Thread: Adding CORRESPONDING to Set Operations

Adding CORRESPONDING to Set Operations

From
Kerem Kat
Date:
Hello,

I am new to postgresql code, I would like to start implementing easyish TODO items. I have read most of the development guidelines, faqs, articles by Greg Smith (Hacking Postgres with UDFs, Adding WHEN to triggers).

The item I would like to implement is adding CORRESPONDING [BY (col1[,col2,...]])] to INTERSECT and EXCEPT operators.

Can anyone comment on how much effort this item needs?


regards, kerem kat.

Re: Adding CORRESPONDING to Set Operations

From
Kerem Kat
Date:
Is it feasible to implement the CORRESPONDING [BY (expr_list)] statement in set operations by the following changes:

i) In analyze.c:transformSetOperationStmt after parsing left and right queries as subnodes to a set operation tree,
    a) CORRESPONDING: Find matching column targets from both statements, eliminate unmatching targets and proceed.
    b) CORRESPONDING BY (expr_list): Verify expr_list columns exist in both select statements. Eliminate unmatched column names to expr_list and proceed.
ii) Instead of elimination set TargetEntry->resjunk = true for unwanted output columns.


Thank you for your attention,
Any comments are welcome.

Kerem KAT

On Sun, Sep 18, 2011 at 12:39, Kerem Kat <keremkat@gmail.com> wrote:
Hello,

I am new to postgresql code, I would like to start implementing easyish TODO items. I have read most of the development guidelines, faqs, articles by Greg Smith (Hacking Postgres with UDFs, Adding WHEN to triggers).

The item I would like to implement is adding CORRESPONDING [BY (col1[,col2,...]])] to INTERSECT and EXCEPT operators.

Can anyone comment on how much effort this item needs?


regards, kerem kat.

Re: Adding CORRESPONDING to Set Operations

From
Robert Haas
Date:
On Sun, Sep 18, 2011 at 5:39 AM, Kerem Kat <keremkat@gmail.com> wrote:
> I am new to postgresql code, I would like to start implementing easyish TODO
> items. I have read most of the development guidelines, faqs, articles by
> Greg Smith (Hacking Postgres with UDFs, Adding WHEN to triggers).
> The item I would like to implement is adding CORRESPONDING [BY
> (col1[,col2,...]])] to INTERSECT and EXCEPT operators.
> Can anyone comment on how much effort this item needs?

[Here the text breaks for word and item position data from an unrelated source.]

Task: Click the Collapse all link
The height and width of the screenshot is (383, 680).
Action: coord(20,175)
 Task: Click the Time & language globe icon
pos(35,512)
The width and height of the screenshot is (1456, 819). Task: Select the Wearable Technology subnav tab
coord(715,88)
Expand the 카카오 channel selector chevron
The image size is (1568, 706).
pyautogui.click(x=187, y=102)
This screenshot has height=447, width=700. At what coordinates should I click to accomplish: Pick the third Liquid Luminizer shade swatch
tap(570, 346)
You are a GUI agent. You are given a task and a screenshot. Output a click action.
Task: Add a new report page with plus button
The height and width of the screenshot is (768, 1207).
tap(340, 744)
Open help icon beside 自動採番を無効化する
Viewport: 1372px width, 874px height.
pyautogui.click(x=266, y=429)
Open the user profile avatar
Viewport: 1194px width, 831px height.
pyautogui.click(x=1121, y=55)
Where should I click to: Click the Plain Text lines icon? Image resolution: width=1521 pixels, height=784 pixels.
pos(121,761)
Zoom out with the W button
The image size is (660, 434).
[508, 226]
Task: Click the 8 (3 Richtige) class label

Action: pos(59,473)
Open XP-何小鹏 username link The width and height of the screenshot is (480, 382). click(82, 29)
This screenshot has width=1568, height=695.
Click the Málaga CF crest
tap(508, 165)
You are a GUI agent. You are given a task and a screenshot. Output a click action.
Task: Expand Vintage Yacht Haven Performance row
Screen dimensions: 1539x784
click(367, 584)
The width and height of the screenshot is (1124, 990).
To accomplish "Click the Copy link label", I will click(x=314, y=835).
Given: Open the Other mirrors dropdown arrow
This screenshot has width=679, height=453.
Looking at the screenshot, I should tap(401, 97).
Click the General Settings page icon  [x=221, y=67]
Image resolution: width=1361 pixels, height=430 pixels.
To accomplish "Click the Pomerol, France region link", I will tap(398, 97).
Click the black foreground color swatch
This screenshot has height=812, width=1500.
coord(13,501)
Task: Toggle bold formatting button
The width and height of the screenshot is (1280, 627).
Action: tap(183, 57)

This seems reasonably tricky for a first project, but maybe not out of
reach if you are a skilled C hacker.  It's certainly more complicated
than my first patch:

http://git.postgresql.org/gitweb/?p=postgresql.git;a=commitdiff;h=a0b76dc662efde6e02921c2d16e06418483b7534

I guess the first question that needs to be answered here is ... what
exactly is this syntax supposed to do?  A little looking around
suggests that EXCEPT CORRESPONDING is supposed to make the
correspondence run by column names rather than by column positions,
and if you further add BY col1, ... then it restricts the comparison
to those columns.

-- 
Robert Haas
EnterpriseDB: http://www.enterprisedb.com
The Enterprise PostgreSQL Company


Re: Adding CORRESPONDING to Set Operations

From
Kerem Kat
Date:
I delved into the code without waiting for comments from the list just to learn something about postgresql internals. And I have finished the CORRESPONDING, now CORRESPONDING BY is being tested. I will also write documentation and regression tests.


Yes Robert, you are correct. Having used SQL 20nn standard draft as a guide, a brief explanation can be provided as such:

Shorter version: column name lists are intersected.
Short version: In the set operation queries, which are queries containing INTERSECT, EXCEPT or UNION, a CORRESPONDING clause can be used to project the resulting columns to only columns contained in both sides of the query. There is also and addition of BY(col1, col2, ...) to the clause which projects the columns to its own list. An example query would clarifiy.

SELECT 1 a, 2 b UNION CORRESPONDING SELECT 3 a;
a
--
1
3

SELECT 1 a, 2 b, 3 c UNION CORRESPONDING BY(a, c) SELECT 4 a, 5 c
a   c
------
1   3
4   5



On Thu, Sep 22, 2011 at 16:20, Robert Haas <robertmhaas@gmail.com> wrote:
On Sun, Sep 18, 2011 at 5:39 AM, Kerem Kat <keremkat@gmail.com> wrote:
> I am new to postgresql code, I would like to start implementing easyish TODO
> items. I have read most of the development guidelines, faqs, articles by
> Greg Smith (Hacking Postgres with UDFs, Adding WHEN to triggers).
> The item I would like to implement is adding CORRESPONDING [BY
> (col1[,col2,...]])] to INTERSECT and EXCEPT operators.
> Can anyone comment on how much effort this item needs?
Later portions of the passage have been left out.